— Миссис Карр очень добра. — Каролина знала, что если задержится еще немного, потребуется объяснение, но ей очень хотелось, чтобы сестра в полной мере оценила её великолепие или хотя бы просто спросила, где она сейчас живет. — Значит, полагаю, скоро мы увидимся?

— Да, я на это надеюсь, мисс.

Пышная прическа Каролины слегка качнулась вперед, но старшая сестра уже отвела взгляд, и Лиланд повел свою спутницу к выходу.

— Кто это?

— О… Просто служанка. — Голос Каролины прозвучал фальшиво, и она печально прислушалась, как он эхом раздается в ушах.

— Непривычно было видеть, как вы остановились и так по-дружески заговорили с ней. — На секунду лицо Каролины похолодело, но затем Лиланд восхищенно продолжил: — Вы очень добры. Я никогда не видел, чтобы такая леди, как вы, была так добра с подобной девушкой.

— Да-да… Я немного знаю о её трудностях. — Теперь её голос зазвучал увереннее, когда Каролина поняла, какой линии поведения стоит придерживаться. — Она бездомная, которой Лонгхорн когда-то помог. Он увидел её на улице и помог найти работу. Он всегда помогал таким людям. И в самом начале попросил меня присмотреть за ней, сходить и проверить, как у неё дела. Так как это может сделать только другая девушка. Не так уж и много.

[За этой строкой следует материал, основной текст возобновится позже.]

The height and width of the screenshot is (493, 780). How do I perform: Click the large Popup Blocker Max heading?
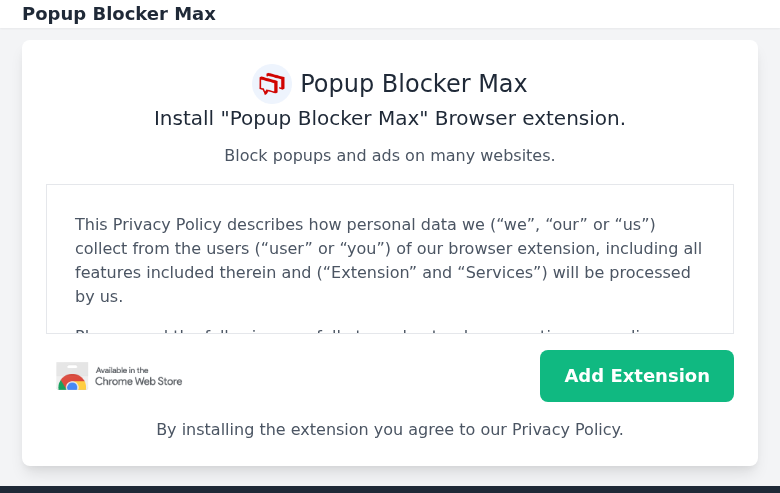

Они подходили к оживленному входу в отель, и Каролине казалось, что они идут так плавно, будто плывут по воздуху.

— Вы невероятно добры.

Каролина расслабила спину. Она поняла, что с каждым днем нравится Лиланду все больше и больше. Для пущего впечатления она слегка покраснела.

— Ну, — смущенно прошептала она, — все мы делаем, что можем.

Они зашагали быстрее, оставив отель позади. Лиланд приподнял тонкую черную накидку Каролины, чтобы защитить спутницу от любопытных глаз, пока они пробирались через толпу у входа.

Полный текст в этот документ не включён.